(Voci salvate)

++++++

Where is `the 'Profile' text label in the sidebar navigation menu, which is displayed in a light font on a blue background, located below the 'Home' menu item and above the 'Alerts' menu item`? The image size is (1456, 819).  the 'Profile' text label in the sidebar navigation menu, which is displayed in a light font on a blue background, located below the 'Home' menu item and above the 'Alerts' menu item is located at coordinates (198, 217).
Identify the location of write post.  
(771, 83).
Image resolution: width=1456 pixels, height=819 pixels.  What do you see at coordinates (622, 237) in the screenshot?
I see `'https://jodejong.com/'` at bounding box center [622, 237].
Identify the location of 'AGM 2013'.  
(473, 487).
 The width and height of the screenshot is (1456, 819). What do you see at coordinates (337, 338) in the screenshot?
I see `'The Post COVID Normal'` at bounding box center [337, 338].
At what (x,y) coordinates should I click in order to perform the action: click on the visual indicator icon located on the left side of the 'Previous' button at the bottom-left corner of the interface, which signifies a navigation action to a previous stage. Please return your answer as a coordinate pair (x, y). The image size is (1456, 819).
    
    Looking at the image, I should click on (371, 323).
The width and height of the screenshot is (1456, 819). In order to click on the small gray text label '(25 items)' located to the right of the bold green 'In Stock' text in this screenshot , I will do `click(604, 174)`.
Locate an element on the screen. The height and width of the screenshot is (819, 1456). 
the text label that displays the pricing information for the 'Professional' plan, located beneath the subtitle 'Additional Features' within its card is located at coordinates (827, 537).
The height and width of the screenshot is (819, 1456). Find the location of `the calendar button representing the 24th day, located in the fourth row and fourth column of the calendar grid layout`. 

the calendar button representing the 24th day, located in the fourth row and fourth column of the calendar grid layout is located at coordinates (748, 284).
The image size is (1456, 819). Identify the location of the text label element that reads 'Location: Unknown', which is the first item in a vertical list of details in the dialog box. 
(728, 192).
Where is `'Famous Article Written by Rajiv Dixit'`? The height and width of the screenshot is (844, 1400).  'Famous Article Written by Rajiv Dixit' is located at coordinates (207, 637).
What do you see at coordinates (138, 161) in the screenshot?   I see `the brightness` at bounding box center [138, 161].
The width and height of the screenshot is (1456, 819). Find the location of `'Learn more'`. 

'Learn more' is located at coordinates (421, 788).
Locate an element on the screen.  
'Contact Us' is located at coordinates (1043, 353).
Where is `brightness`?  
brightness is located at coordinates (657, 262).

++++++

_Scopo del compito_:
Aggiorna i dati qui sopra sostituendo ovunque "Identify" con "Determine" e lasciando tutto il resto invariato.

_Soluzione esercizio_:
Where is `the 'Profile' text label in the sidebar navigation menu, which is displayed in a light font on a blue background, located below the 'Home' menu item and above the 'Alerts' menu item`? The image size is (1456, 819).  the 'Profile' text label in the sidebar navigation menu, which is displayed in a light font on a blue background, located below the 'Home' menu item and above the 'Alerts' menu item is located at coordinates (198, 217).
Determine the location of write post.  
(771, 83).
Image resolution: width=1456 pixels, height=819 pixels.  What do you see at coordinates (622, 237) in the screenshot?
I see `'https://jodejong.com/'` at bounding box center [622, 237].
Determine the location of 'AGM 2013'.  
(473, 487).
 The width and height of the screenshot is (1456, 819). What do you see at coordinates (337, 338) in the screenshot?
I see `'The Post COVID Normal'` at bounding box center [337, 338].
At what (x,y) coordinates should I click in order to perform the action: click on the visual indicator icon located on the left side of the 'Previous' button at the bottom-left corner of the interface, which signifies a navigation action to a previous stage. Please return your answer as a coordinate pair (x, y). The image size is (1456, 819).
    
    Looking at the image, I should click on (371, 323).
The width and height of the screenshot is (1456, 819). In order to click on the small gray text label '(25 items)' located to the right of the bold green 'In Stock' text in this screenshot , I will do `click(604, 174)`.
Locate an element on the screen. The height and width of the screenshot is (819, 1456). 
the text label that displays the pricing information for the 'Professional' plan, located beneath the subtitle 'Additional Features' within its card is located at coordinates (827, 537).
The height and width of the screenshot is (819, 1456). Find the location of `the calendar button representing the 24th day, located in the fourth row and fourth column of the calendar grid layout`. 

the calendar button representing the 24th day, located in the fourth row and fourth column of the calendar grid layout is located at coordinates (748, 284).
The image size is (1456, 819). Determine the location of the text label element that reads 'Location: Unknown', which is the first item in a vertical list of details in the dialog box. 
(728, 192).
Where is `'Famous Article Written by Rajiv Dixit'`? The height and width of the screenshot is (844, 1400).  'Famous Article Written by Rajiv Dixit' is located at coordinates (207, 637).
What do you see at coordinates (138, 161) in the screenshot?   I see `the brightness` at bounding box center [138, 161].
The width and height of the screenshot is (1456, 819). Find the location of `'Learn more'`. 

'Learn more' is located at coordinates (421, 788).
Locate an element on the screen.  
'Contact Us' is located at coordinates (1043, 353).
Where is `brightness`?  
brightness is located at coordinates (657, 262).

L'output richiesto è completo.